Sometimes, Adam forgets too fast. To fix this, we replace the moving average with a max.

\begin{align*}
m_{t+1,i} &= \beta_1 m_{t,i} + (1-\beta_1)\nabla J(\theta_t)_i\\
v_{t+1,i} &= \beta_2 v_{t,i} + (1-\beta_2)\nabla J(\theta_t)_i^2\\
\hat{v}_{t+1,i} &= \max(\hat{v}_{t,i}, v_{t+1,i})\\
\theta_{t+1,i} &= \theta_{t,i} - \frac{\eta}{\sqrt{\hat{v}_{t+1,i}} + \epsilon} m_{t+1,i}
\end{align*}

In [None]:
class AMSGrad(Optimizer):
    """AMSGrad optimizer."""
    
    def __init__(self, params, eta=1.0, beta1=0.9, beta2=0.99, eps=1e-6):
        self.eta = eta
        self.beta1 = beta1
        self.beta2 = beta2
        self.eps = eps
        super().__init__(params)
        # Initialize first and second moment estimates, and max second moment
        self.m = [0.0 for _ in self.params]
        self.v = [0.0 for _ in self.params]
        self.v_max = [0.0 for _ in self.params]
        self.t = 0
    
    def step(self):
        self.t += 1
        for i, param in enumerate(self.params):
            pass # TODO

In [None]:
amsgrad = AMSGrad([x1, x2], eta=1)
show_trace_2d(train(amsgrad, x1_init=-5.0, x2_init=-2.0))
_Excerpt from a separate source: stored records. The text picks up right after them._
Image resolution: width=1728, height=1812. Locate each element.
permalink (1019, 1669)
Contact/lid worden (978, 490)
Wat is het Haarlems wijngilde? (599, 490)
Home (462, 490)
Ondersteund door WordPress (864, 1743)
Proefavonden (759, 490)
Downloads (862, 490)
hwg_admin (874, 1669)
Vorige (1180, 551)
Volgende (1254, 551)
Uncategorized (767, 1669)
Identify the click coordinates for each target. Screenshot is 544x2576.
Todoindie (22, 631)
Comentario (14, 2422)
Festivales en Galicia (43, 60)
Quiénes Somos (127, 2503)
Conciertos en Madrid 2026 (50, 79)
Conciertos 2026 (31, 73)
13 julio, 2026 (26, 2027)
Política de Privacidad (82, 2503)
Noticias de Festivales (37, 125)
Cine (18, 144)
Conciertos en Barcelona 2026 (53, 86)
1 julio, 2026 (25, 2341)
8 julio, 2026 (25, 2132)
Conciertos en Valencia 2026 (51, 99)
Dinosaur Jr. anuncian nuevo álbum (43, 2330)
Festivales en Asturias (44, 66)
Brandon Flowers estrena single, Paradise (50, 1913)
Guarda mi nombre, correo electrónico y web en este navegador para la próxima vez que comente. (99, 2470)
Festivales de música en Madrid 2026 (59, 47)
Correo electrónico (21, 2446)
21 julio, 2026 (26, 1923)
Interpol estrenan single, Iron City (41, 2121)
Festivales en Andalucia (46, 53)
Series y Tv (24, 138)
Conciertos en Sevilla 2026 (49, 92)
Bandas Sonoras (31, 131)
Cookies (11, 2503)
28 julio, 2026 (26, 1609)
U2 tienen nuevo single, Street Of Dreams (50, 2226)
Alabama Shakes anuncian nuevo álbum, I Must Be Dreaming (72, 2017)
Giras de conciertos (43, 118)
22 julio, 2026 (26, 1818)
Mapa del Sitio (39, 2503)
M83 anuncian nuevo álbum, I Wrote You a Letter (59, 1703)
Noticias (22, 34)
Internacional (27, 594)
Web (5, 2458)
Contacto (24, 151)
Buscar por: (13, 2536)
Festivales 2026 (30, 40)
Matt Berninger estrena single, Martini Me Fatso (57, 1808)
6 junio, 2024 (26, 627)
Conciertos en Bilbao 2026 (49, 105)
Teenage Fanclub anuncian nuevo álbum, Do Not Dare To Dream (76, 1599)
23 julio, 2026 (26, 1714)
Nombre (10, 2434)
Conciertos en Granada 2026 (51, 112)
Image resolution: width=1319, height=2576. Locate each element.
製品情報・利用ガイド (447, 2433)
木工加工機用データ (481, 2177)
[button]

adam = Adam([x1, x2], eta=1)
show_trace_2d(train(adam, x1_init=-5.0, x2_init=-2.0), color='green')

Want more? See also [Sebastien Ruder "An overview of gradient descent optimization algorithms" (2016)](https://www.ruder.io/optimizing-gradient-descent/)

### PyTorch Optimizers

All these optimizers are implemented in PyTorch in [torch.optim](https://docs.pytorch.org/docs/stable/optim.html).
The implementation is similar to our own.
The constructors take as arguments:
- A list of parameters to optimize (can be obtained from a module with `module.parameters()`).
- The hyperparameters `lr`, `momentum`, etc. The default values are different for all optimizers—check the documentation.